沢登 文治
専門
アメリカ憲法の歴史、フランス人権宣言の成立史、受刑者の人権について研究してきました。最近は、内閣による議会解散権を、英コモンウェルス諸国と対比しながら、日本の状況について考えようとしています。
研究を始めたきっかけ
大学院生の時に、約1年間、ロータリー財団奨学金を得て、アメリカのカリフォルニア州サクラメントに留学する機会を得ました。それが1986~87年でした。偶然1987年は〈アメリカ合衆国憲法制定200周年〉でした。大学でもテレビでも、アメリカ憲法の成立史、その意義などについて、さまざまな議論がされていました。そこで、アメリカ合衆国を形作った、その憲法の本質は何か、理解しようと思い修士論文のテーマに設定しました。
研究の学術的意義
アメリカ政府というと、誰でもワシントンDCやアメリカ大統領を思い浮かべます。またアメリカ最高裁判所の判決が、日本など他国に大きな影響を与えることもあります。ですが、多くの人々の日常生活は州の法律や行政の下で営まれ、連邦政府と州政府の間の権限配分のあり方が〈連邦制〉においては大きな問題となります。
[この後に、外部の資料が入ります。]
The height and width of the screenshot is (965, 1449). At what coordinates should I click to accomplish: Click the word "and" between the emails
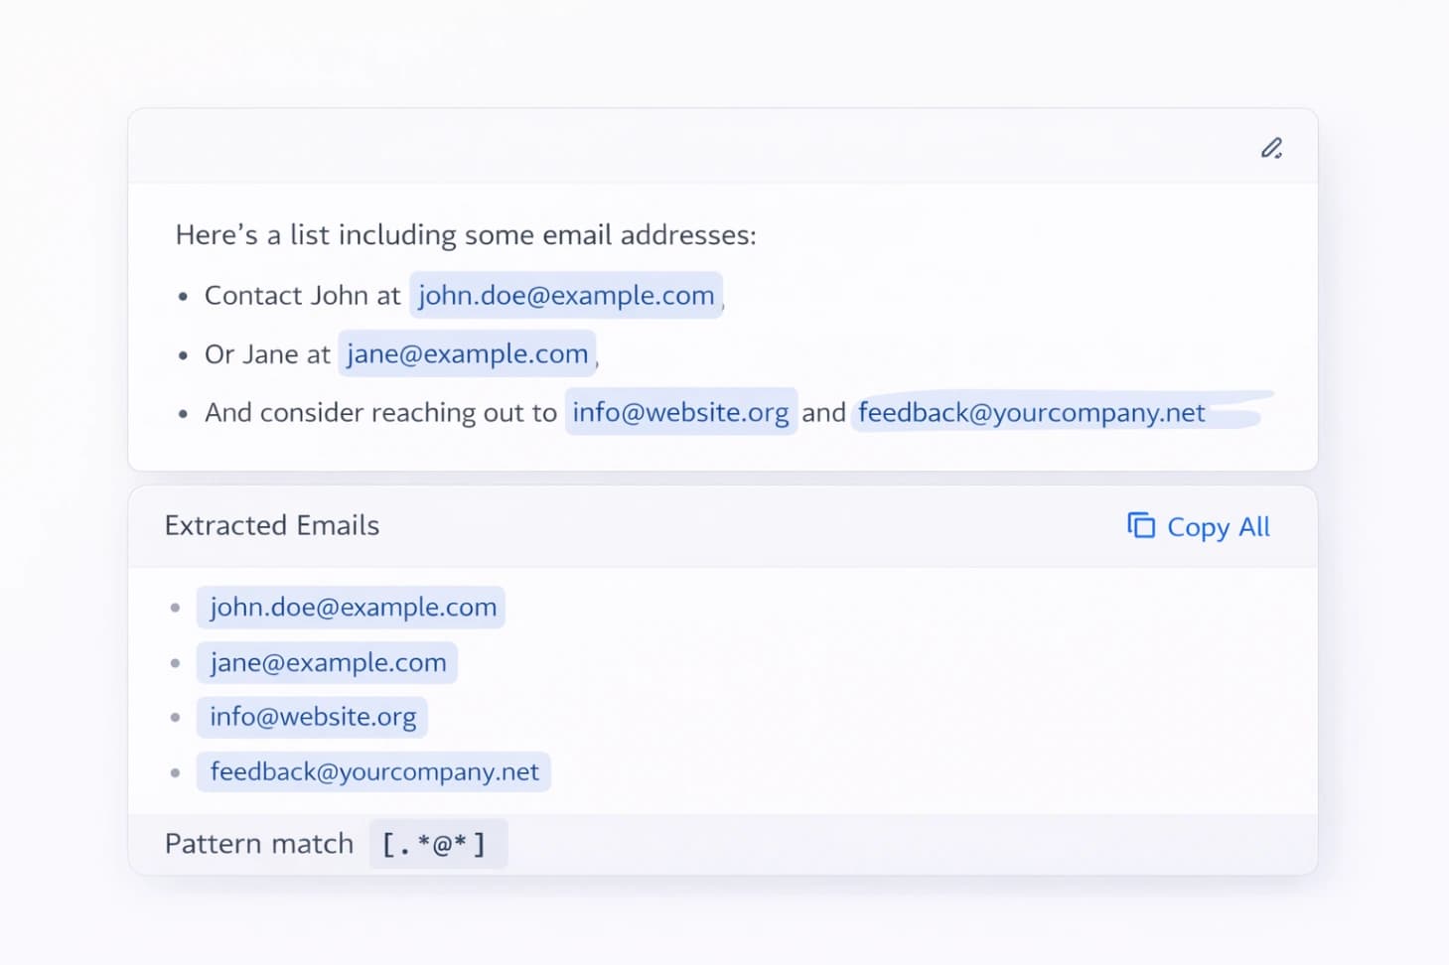click(823, 412)
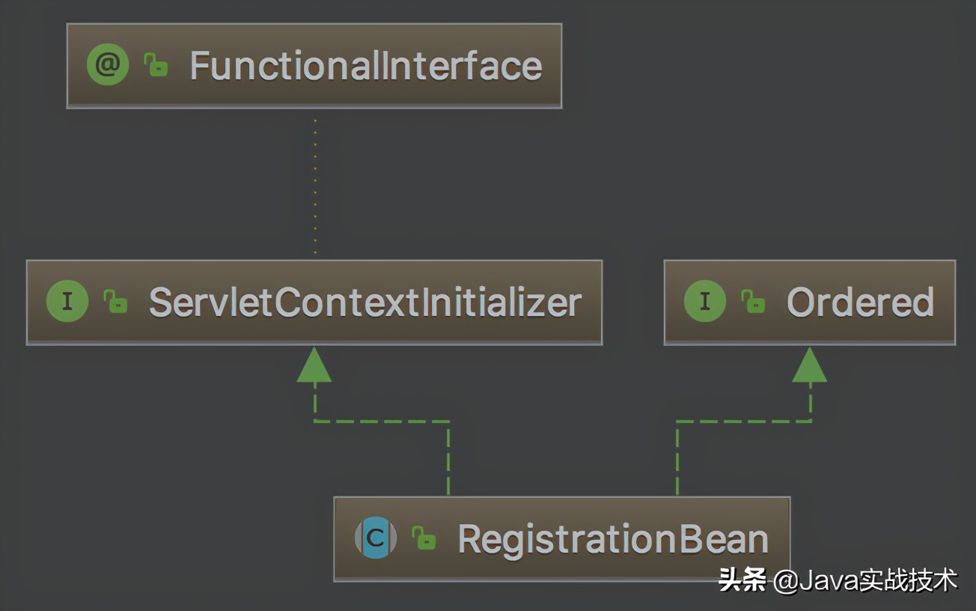976x611 pixels.
Task: Toggle the RegistrationBean node highlight
Action: (561, 536)
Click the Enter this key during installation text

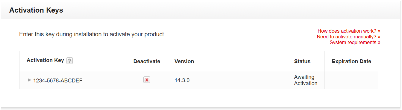click(x=92, y=34)
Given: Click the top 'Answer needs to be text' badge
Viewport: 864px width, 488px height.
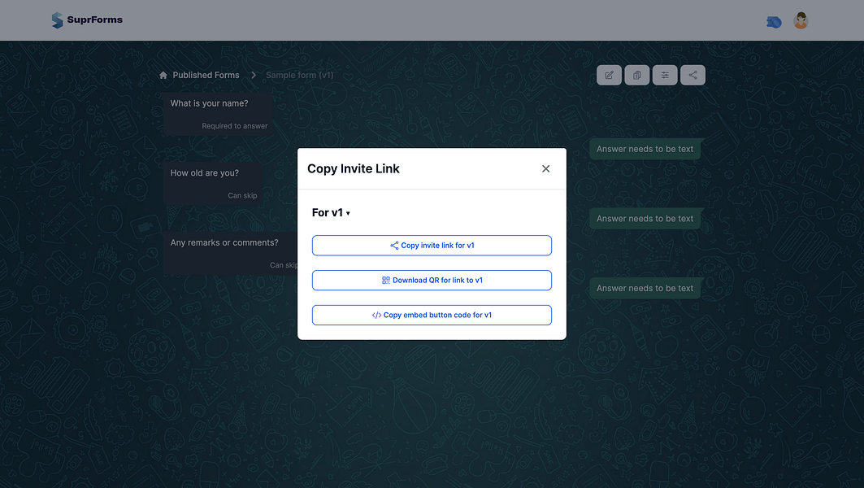Looking at the screenshot, I should click(x=645, y=149).
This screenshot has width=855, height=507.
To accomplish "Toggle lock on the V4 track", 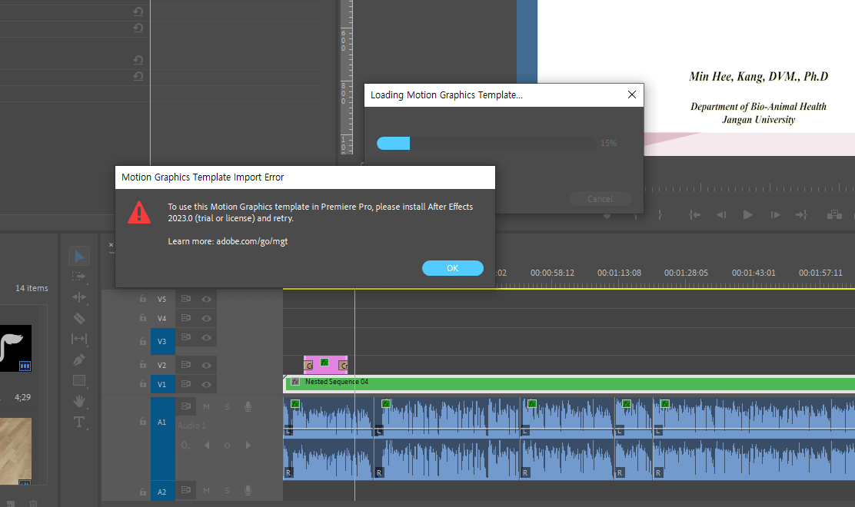I will click(143, 318).
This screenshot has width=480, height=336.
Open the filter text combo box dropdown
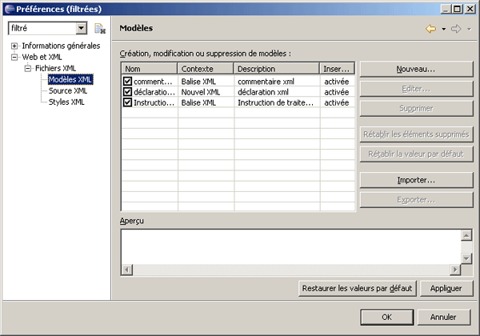(81, 29)
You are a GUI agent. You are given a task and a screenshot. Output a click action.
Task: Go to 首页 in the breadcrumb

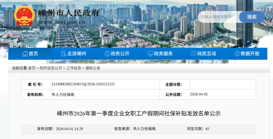pyautogui.click(x=32, y=68)
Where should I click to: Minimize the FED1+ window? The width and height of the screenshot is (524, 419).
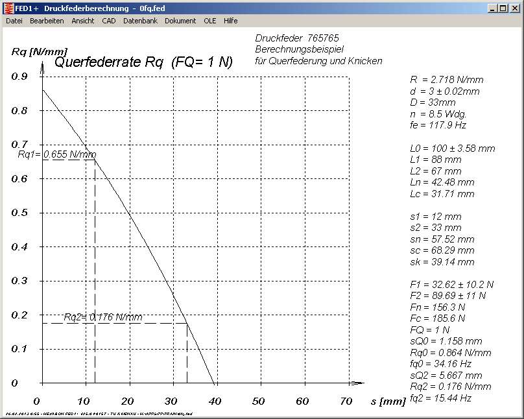click(493, 8)
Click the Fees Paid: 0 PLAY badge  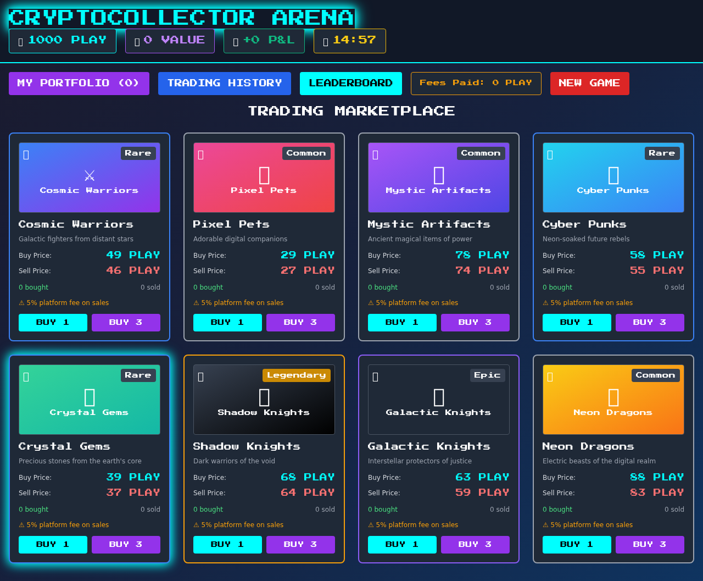tap(476, 83)
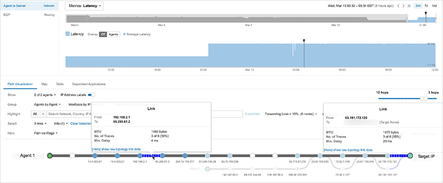Switch to the Map tab
Screen dimensions: 443x183
(44, 84)
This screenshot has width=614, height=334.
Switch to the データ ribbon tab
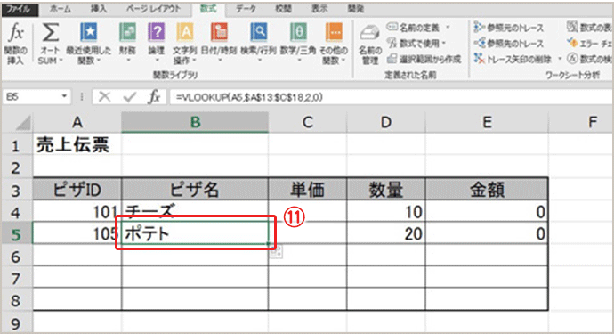pos(246,9)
つまり連邦権限が強化され州に拡がると、州の権限・独立性が脅かされる。そのように両者間で、常に綱引きが行われ物事が進展していくところにアメリカのダイナミズムが生まれてきます。そのメカニズムを解明し理解することができます。
研究の社会的意義
アメリカ憲法の基本原理の1つは、〈連邦制〉です。州が50あり、それとは別に連邦政府があり、それぞれが議会・知事や大統領・裁判所を独立して持っている。日本は中央集権で〈地方自治〉の体制なので、都道府県はそれほどの独立性を有さない。そのせいか、〈連邦制〉に関心がないのですが、カナダ、オーストラリア、その他ドイツなど、多くの国は〈連邦制〉で、その視点で国の基本を見ることは、それら諸国を理解する早道だと思います。
将来の研究の展望
アメリカの〈連邦制〉に関する研究は拙著にまとめたので、現在は、研究対象を日本に戻して、連邦制・大統領制ではなく、議院内閣制の国々における権限配分―内閣(首相)と議会(衆議院)の間での綱引き―について探究しています。イギリス、カナダ、オーストラリアなどは日本と同様、議院内閣制ですが、その綱引きの道具、〈解散権〉の現実的な実践においては大きな違いがみられます。日本の将来を考えるにも、この現実を直視したいと思います。